The European Central Bank and Bank of England each warned on Friday that some financial groups’ Brexit plans are not good enough as regulators scrutinise firms’ strategies to deal with a potential abrupt cut-off in cross-border financial links under a “hard Brexit”. The Bank of England has given companies that it regulates until July 14th to submit plans for how they plan to deal with the UK’s departure from the EU at the end of March 2019.
BlackRock Investment Management Ireland Holdings, the US group’s main Irish entity reported a £36.2 million (€41.3 million) net profit in 2015, up from £31.8 million for the previous year, and driven by an increase in dividends from investments, according to its most recent annual report. Net assets at the unit rose to £424.2 million from £388 million.
BlackRock’s chief executive officer, Larry Fink, said at a conference at the end of May that it remains unclear how much of the group’s business in the UK may have to move to elsewhere in Europe under Brexit.
South Korean group
Meanwhile, South Korea’s Mirea Asset Financial Group, which has $100.5 billion of assets under management, has signalled it plans to set up a global trading headquarters in Dublin.
The firm, which was founded in 1997 in the wake of the Asian currency crisis, decided against setting up a centre in London because of the EU divorce talks.
“We saw there weren’t many options in Europe,” a spokesman for the firm told the Korean Times. “The choice was London, Frankfurt or Dublin. We did not opt for London because of Brexit.”
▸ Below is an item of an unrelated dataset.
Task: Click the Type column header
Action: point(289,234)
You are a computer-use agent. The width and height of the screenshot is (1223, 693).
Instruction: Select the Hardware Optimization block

Ireland has had mixed success so far in the race among financial hubs across the EU to lure activity from the City of London in the wake of last year’s Brexit referendum.
Barclays, JP Morgan, Bank of America Merrill Lynch among the firms planning to expand in Dublin as companies in the UK prepare to lose the right to passport financial services across the EU as the country leaves the union.
Two weeks’ ago Lloyds of London insurer Chaucer said it has secured approval from the Central Bank to set up a Dublin subsidiary, while Standard Life is considering making Dublin its EU hub as a result of Brexit.